A base governista, representada por Cássio Soares (PSD), Noraldino Júnior (PSB) e Roberto Andrade (PRD), conseguiu aprovar requerimentos que determinaram a votação nominal de todos os questionamentos apresentados. A medida visava acelerar o processo diante das tentativas de obstrução.
Encaminhamentos finais
Após o debate sobre os requerimentos, Ulysses Gomes (PT) apresentou novo pedido de adiamento da votação da PEC. O requerimento foi novamente rejeitado pelo plenário. A oposição continuou se manifestando até os minutos finais da reunião.
Nas últimas horas da madrugada, os deputados da base do governo concentraram seus esforços na condução da votação. A aprovação da PEC foi alcançada pouco depois das 4h da manhã, encerrando uma das sessões mais longas do ano na Assembleia Legislativa de Minas Gerais.

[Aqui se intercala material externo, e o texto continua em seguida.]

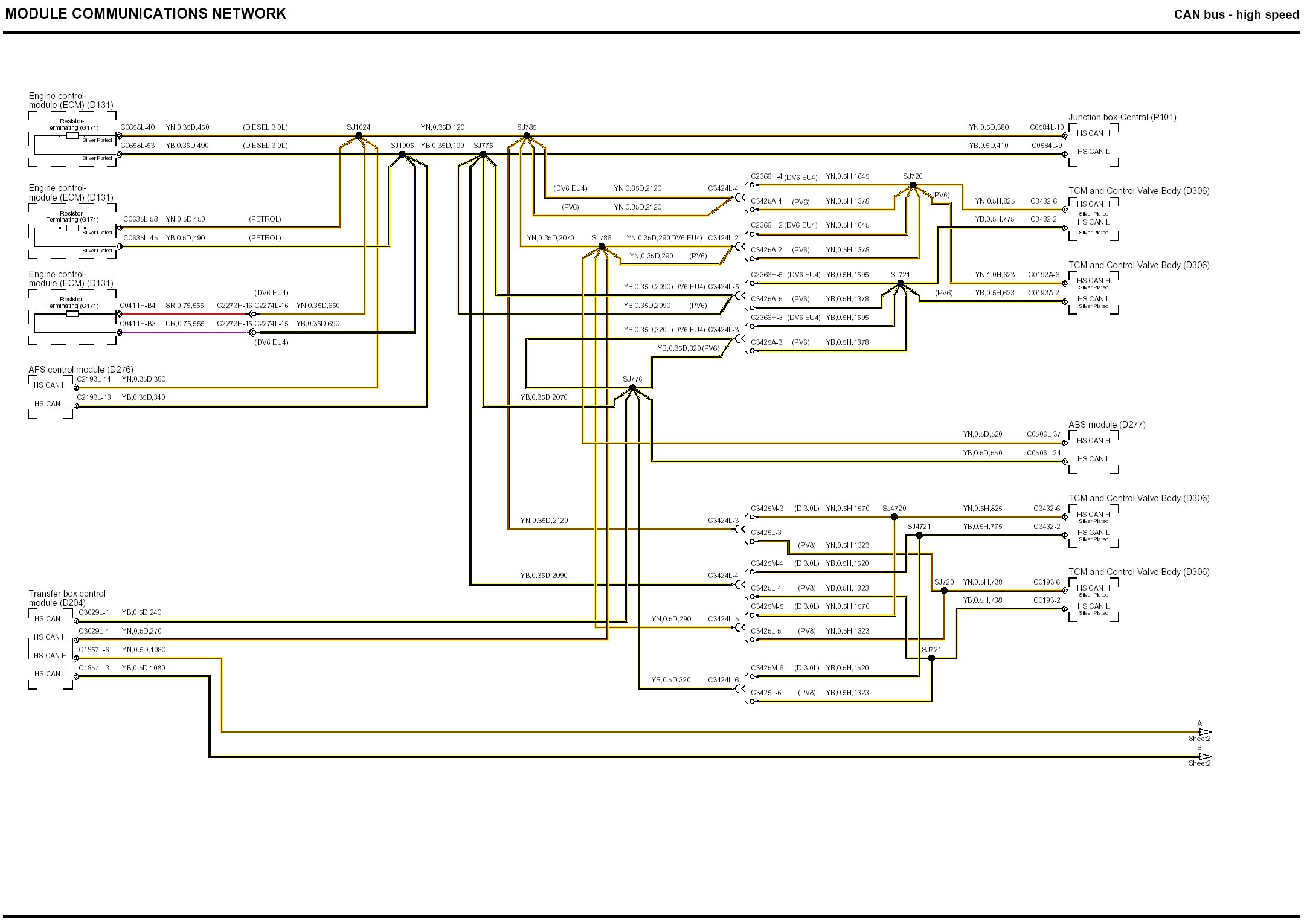
Task: Click the AFS control module (D276) label
Action: (x=81, y=370)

Com a aprovação em primeiro turno, a proposta será agora encaminhada à Comissão Especial responsável pela análise da matéria. O colegiado deverá elaborar novo parecer antes da votação em segundo turno, que definirá se o texto será promulgado ou arquivado.
Próximos passos
A tramitação da PEC continuará sob atenção de grupos contrários à privatização da Copasa. Entidades sindicais, associações de servidores e movimentos sociais anunciaram que irão acompanhar as próximas etapas.

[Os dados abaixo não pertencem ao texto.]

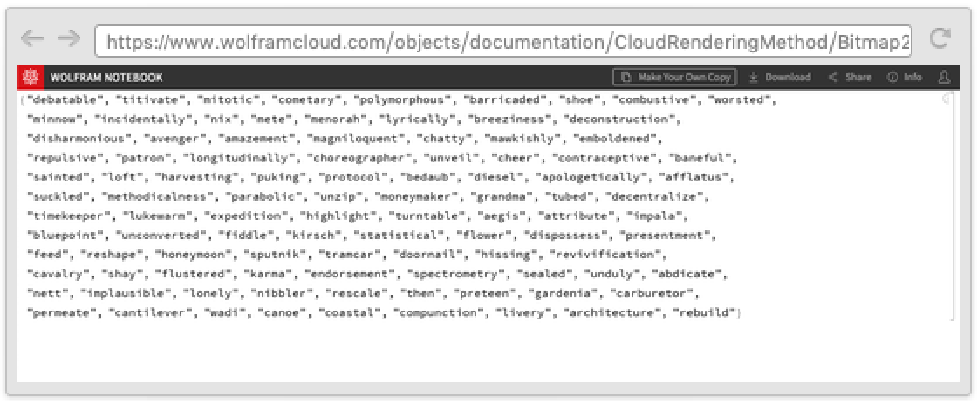Select the output cell bracket at right edge
The height and width of the screenshot is (404, 978).
(x=947, y=100)
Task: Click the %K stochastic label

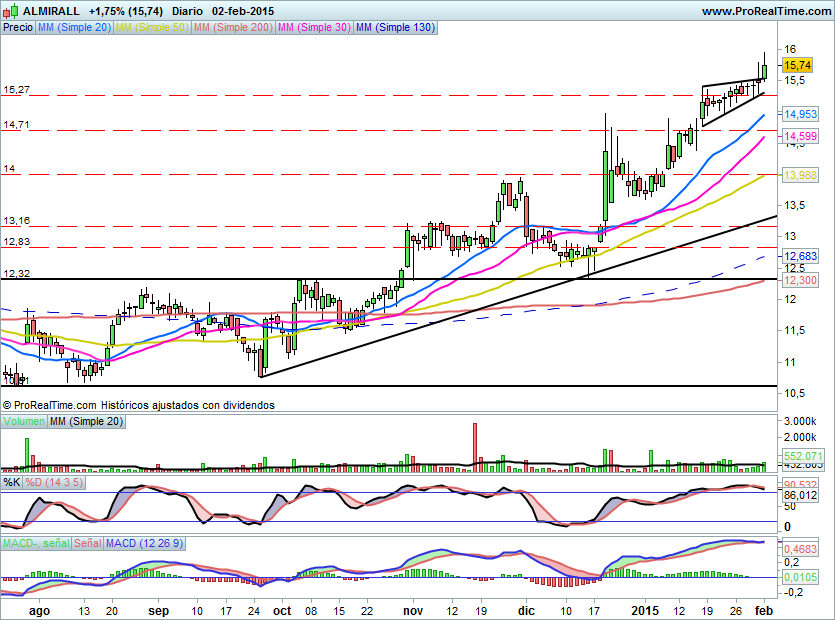Action: [x=12, y=483]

O governo estadual informou que a votação representa um passo importante para a renegociação da dívida mineira e que a proposta não prevê a venda imediata da empresa, mas apenas autoriza a dispensa de consulta popular.
A oposição, por sua vez, pretende recorrer a medidas jurídicas e políticas para tentar barrar o avanço da PEC. Segundo deputados do bloco, o governo não apresentou estudos detalhados sobre o impacto da privatização nos serviços e tarifas.
A discussão sobre a Copasa ocorre em meio a um cenário de dificuldades fiscais enfrentadas por Minas Gerais. O Executivo busca reduzir o déficit financeiro e obter novas condições de pagamento junto à União, o que exige a adesão ao programa federal.
Repercussão política
A aprovação em primeiro turno da PEC provocou reações dentro e fora do Parlamento. Foto: ALMG
A aprovação em primeiro turno da PEC provocou reações dentro e fora do Parlamento. Integrantes da base governista comemoraram o resultado como uma vitória administrativa e legislativa, destacando o alinhamento político entre Executivo e Legislativo.
Entre os opositores, o clima foi de indignação. Parlamentares e representantes de movimentos sociais afirmaram que o governo estaria abrindo caminho para a privatização de um serviço essencial sem ouvir a população.
Mesmo com o avanço da proposta, a expectativa é de que a votação em segundo turno ocorra somente após a elaboração do parecer da Comissão Especial. O texto final ainda poderá receber emendas ou ajustes formais antes de sua redação definitiva.
O debate sobre o futuro da Copasa continuará a mobilizar diferentes setores da sociedade mineira. A empresa é responsável pelo abastecimento e tratamento de água em mais de 600 municípios do Estado, o que amplia o interesse público em torno do tema.
Com a PEC 24/23 aprovada em primeiro turno, o governo de Minas Gerais tenta consolidar uma base política sólida para garantir o êxito da matéria no segundo turno. O desfecho definirá o rumo das políticas de saneamento e da gestão de ativos públicos no Estado.